The non-adhesive nature of PEG as a surface coating has been reported in many cases to prevent nanoparticle aggregation, a problem that severely compromises nanoparticle use. For example, PEG surface modification prevented the aggregation of both PEI- and cyclodextrin-based nanoparticles, a problem that did occur with the un-PEG-modified PEI and cyclodextrin particles (65). Similarly, PEG modification not only prevented aggregation of surface modified liposomes, but also significantly delayed content leakage of the therapeutic load from the particles as compared to un-modified nanoparticles; a phenomenon that was dependent on PEG chain length and increasing percent PEG incorporation into the particle (66).

CONCLUSION AND FUTURE OUTLOOK

PEG/PEO surface modification is a favored component of drug delivery systems. PEG has been employed as a stealth shield to promote prolonged circulation by protecting the therapeutic load and the carrier from uptake by the RES, metabolism and excretion. Additionally, PEG/PEO modification has proven as a useful scaffold to incorporate active targeting ligands and influence intracellular target localization, further enhancing therapeutic success. Through PEG modification, nanocarriers demonstrating both active and passive targeting properties can be developed for cancer therapy, thereby greatly enhancing therapeutic success through preferential location of the drugs at the tumor site coupled with enhanced intracellular uptake and intracellular targeting. Furthermore, PEG-shielding also seems to encourage particle stability on the shelf and in-vivo and reduce toxicity of the polymeric nanoparticle complexes.

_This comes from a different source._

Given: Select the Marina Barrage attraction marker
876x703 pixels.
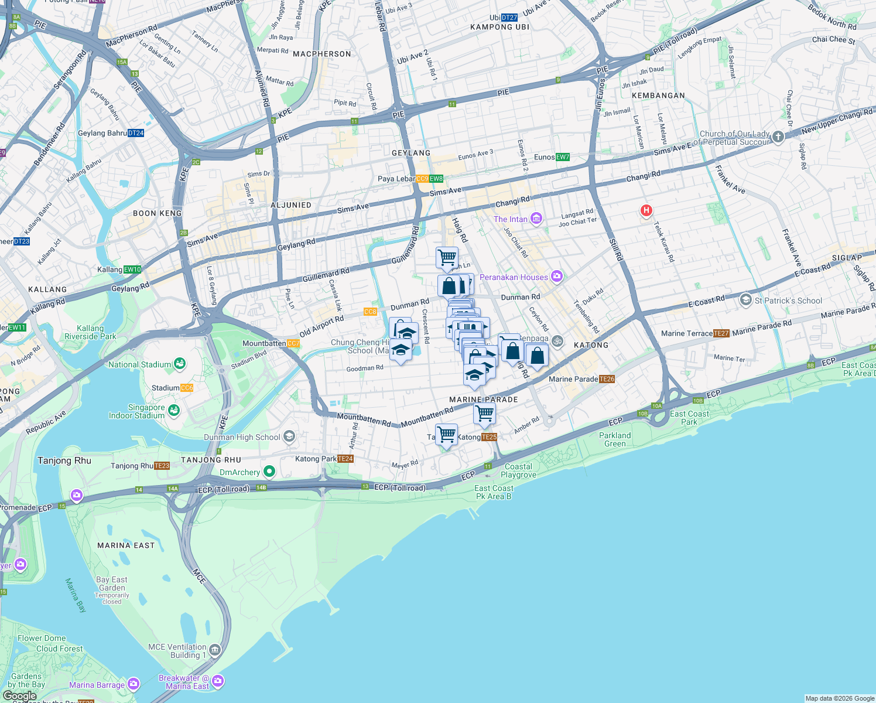Looking at the screenshot, I should pos(134,683).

With the aide of PEG, engineering of drug delivery systems is moving in the direction of “smart” devices, drug delivery systems that are to specifically homed to and responsive only in their target environments. Such engineering has been recently illustrated in the work by Sawant et al. (67) who developed PEG-PE based micelles that have alternating low molecular weight PEG surface-strands, to which the cell penetrating peptide TAT is coupled, and high molecular weight PEG strands attached to the particle by pH-labile bonds, to which the tumor recognition antibody 2G4 is coupled. The result is that the high molecular weight PEG chains shied the TAT-peptide attached to the low molecular weight PEG chains, preventing non-specific internalization of the particle mediated by the eager TAT sequence. Following prolonged circulation and uptake into the tumor mass mediated by both the EPR effect and the active targeting agent on the surface of the carrier, the pH-responsive bonds are cleaved in the acidic environment of the tumor, thereby releasing the high molecular weight PEG strands from the carrier and exposing the TAT-peptide for enhanced intracellular uptake and intracellular target localization, specifically located to the target tumor cells. Such engineering strategies allow, through the use of PEG, for the development of delivery vehicles that are long-circulating, non-immunogenic, targeted, and environment responsive, thereby not only greatly increasing the potential for therapeutic success, but also limiting interactions of the therapeutics at non-specific sites.

The role of PEG has proven crucial in the evolution of drug delivery systems, especially for tumor targeting and treatment. The versatility that has been demonstrated with PEG will allow for the exploration of novel uses and continuous improvements of anti-cancer treatments.